A.   Background of 2007 Wisconsin Act 1.
¶ 13. The global context of Wis. Stat. § 12.13(5) can be understood by examining the Act in which it was created. The prohibitions on disclosure of investigative information were enacted as a part of a comprehensive reform to the administration of the state’s elections, ethics, and lobbying laws. 2007 Wisconsin Act 1 (“Act 1”). Act 1 created the GAB and vested it with the administration of these laws. Wis. Stat. § 5.05(1). Under Act 1, GAB “shall investigate violations of laws administered by the board and may prosecute alleged civil violations of those laws” and allows GAB to make referrals to others for criminal enforcement. Wis. Stat. § 5.05(2m). Act 1 details this process. See generally Wis. Stat. § 5.05(2m). If GAB receives a complaint alleging a violation of the laws it administers, then it may commence an investigation and retain a “special investigator.” Wis. Stat. § 5.05(2m)(c)4. GAB can also retain special counsel to exercise its authority to prosecute civil violations. Wis. Stat. § 5.05(2m)6. The enforcement provisions in Wis. Stat. § 5.05(2m) also provided a series of provisions that would enable the GAB to refer cases to a district attorney or the attorney general if certain conditions are met. See Wis. Stat. § 5.05(2m)11., 14.-17.

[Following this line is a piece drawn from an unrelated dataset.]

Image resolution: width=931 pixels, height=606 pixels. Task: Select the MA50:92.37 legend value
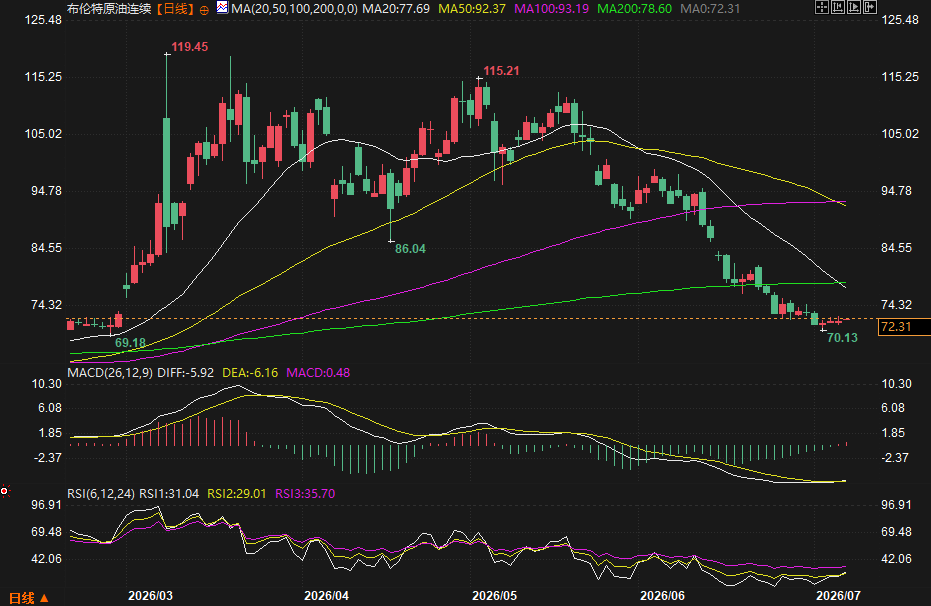472,9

¶ 14. While establishing a mechanism for referring criminal matters, this comprehensive reform did not affect the ability of law enforcement and district attorneys to pursue investigations and prosecutions regarding the elections, lobbying, and ethics laws independent of the GAB.[3] See Wis. Stat. § 978.05(1) and (2); Wis. Stat. § 5.05(2m)(c)11., 15., 16., 18.; see also OAG1008 (October 29, 2008) (discussing respective prosecutorial powers of GAB and district attorneys).
¶ 15. In sum, Act 1 created for the first time GAB-investigators and GAB-prosecutors by authorizing GAB to hire investigators to investigate alleged violations of the elections, ethics, and lobbying laws, and to hire counsel to civilly prosecute these violations. The Act left undisturbed the collective investigative and prosecutorial authority of state and local law enforcement and prosecutors.

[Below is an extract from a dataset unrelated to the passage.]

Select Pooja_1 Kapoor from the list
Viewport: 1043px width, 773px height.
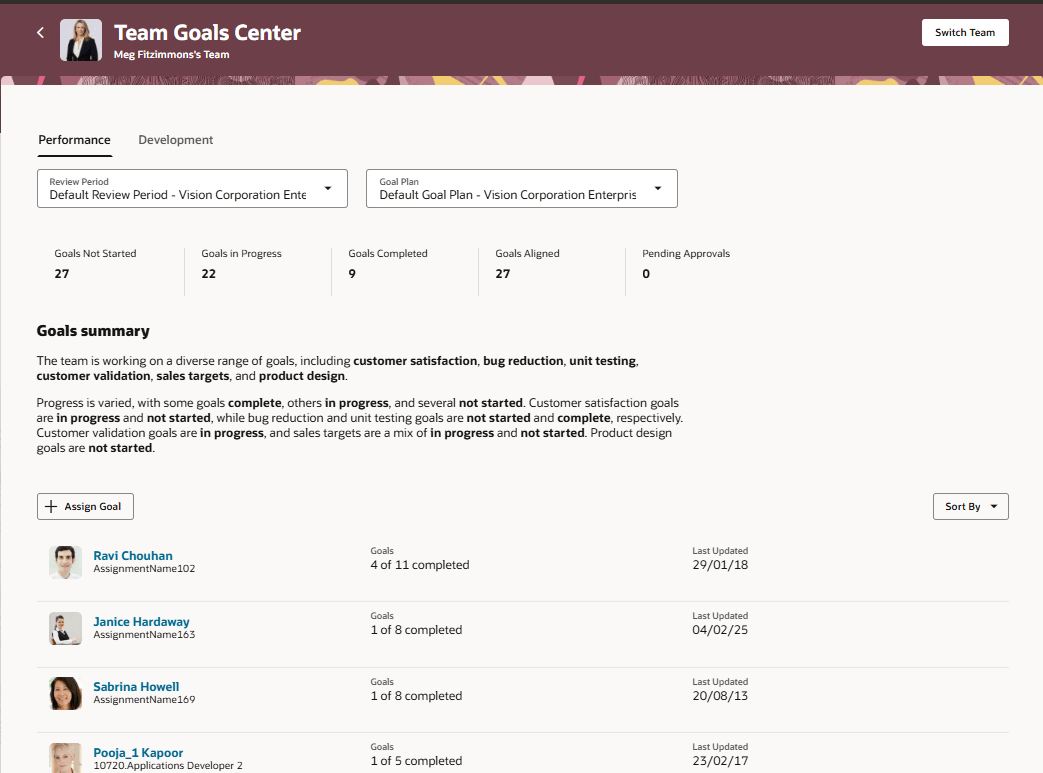[137, 752]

B. Wisconsin Stat. § 12.13(5) must be interpreted to avoid superfluity.
¶ 16. The first reason I believe Wis. Stat. § 12.13(5) does not apply to district attorneys and law enforcement is that applying it to district attorneys and law enforcement would deprive separate clauses of meaning and render portions of the statute superfluous. See Hutson, 263 Wis. 2d 612, ¶ 49 (‘“[A] construction which would make part of the statute superfluous should be avoided wherever possible.’”).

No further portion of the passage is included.